Permitted development expanded for high street property

High Street, Hastings, East Sussex

Property developers in England are now able to convert a range of high street business properties into flats without the need for planning permission. The changes under Permitted Development Rights came into effect on 21st April although prior approval applications for the conversion of high street property to residential could not be submitted until 1st August 2021.

High street property, including gyms, shops, bars, cafes, restaurants and pharmacies that have been vacant for three months, can be converted under Permitted Development. The aim is to help high streets recover from failing businesses and at the same time ease the ‘housing crisis’.

A report was issued last year that assessed office properties converted to flats under Permitted Development since 2013. Only one in five flats was found to meet minimum space criteria and the report concluded that the system had led to ‘worse quality’ homes being built. Terminus House in Harlow, Essex, was highlighted as a particularly bad example, when violent crime in the area increased and the block of flats itself was described as a ‘human warehouse’.

As a result of this, the government introduced minimum space and light requirements for homes converted under Permitted Development.

An analysis by University College London for the Town and Country Planning Association (TCPA) looked at how the new rules might impact the high street. Looking at four high streets, in Leicester, Barnet, Crawley and Huntingdon, the report concluded that between 75% and 89% of commercial buildings including shops could be lost in these four towns once the new rules were introduced.

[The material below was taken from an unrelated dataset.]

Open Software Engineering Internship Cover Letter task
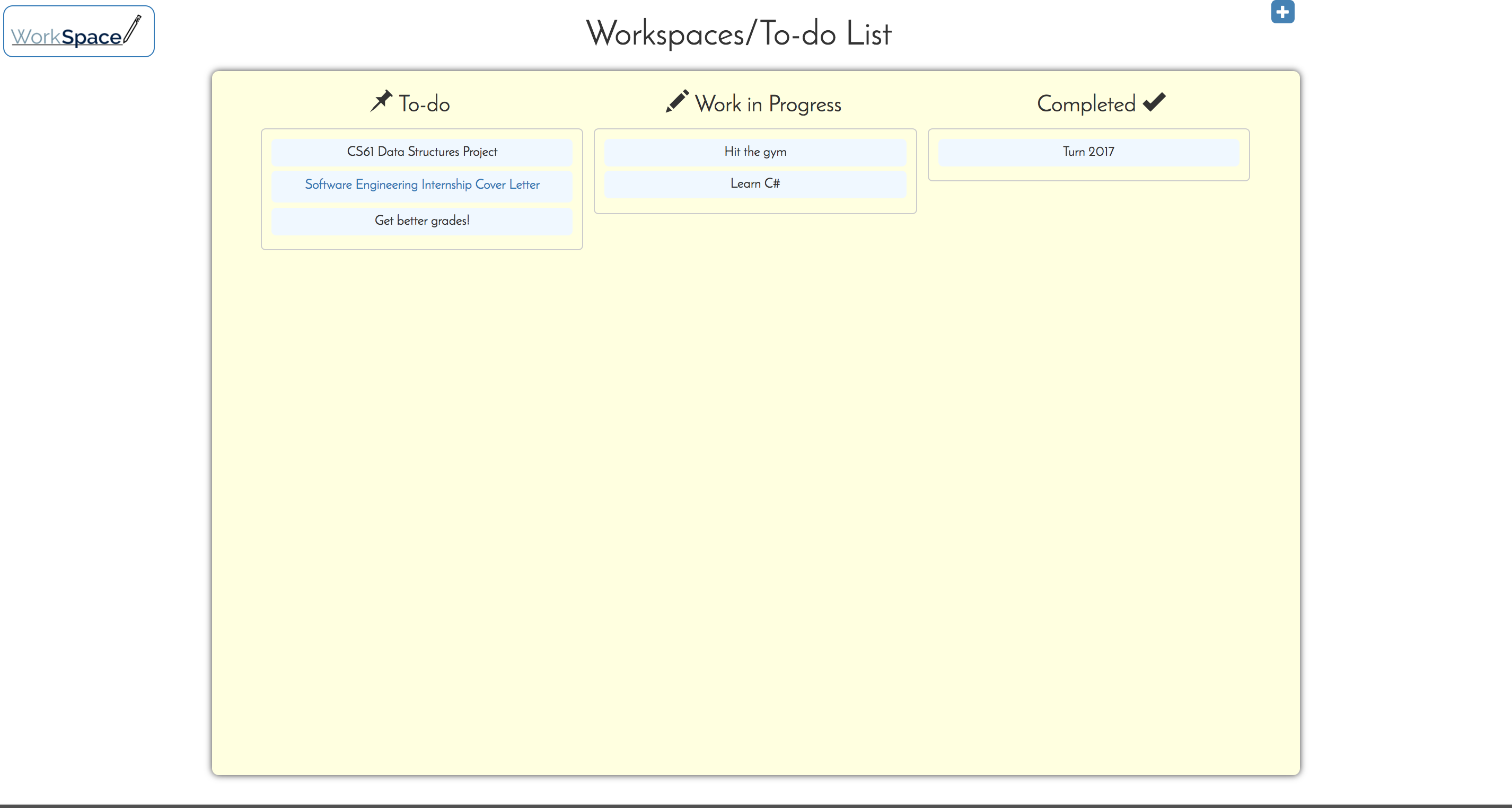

Chief executive of the TCPA, Fiona Howie, said that: “continuing to reduce the tools available to local authorities and communities to shape their local areas is not the way to revitalise our high streets or ‘level up’”.

A group of MPs has called for the expansion of permitted development rights to be paused, amid concerns over access to green space and the requirement for mixed housing within neighbourhoods.

However, the Ministry for Housing, Communities and Local Government disagrees. A spokesman rejected the analysis, saying that viable business would be protected and that only allowing the development to take place in premises that had been vacant for at least three months would help town centres thrive.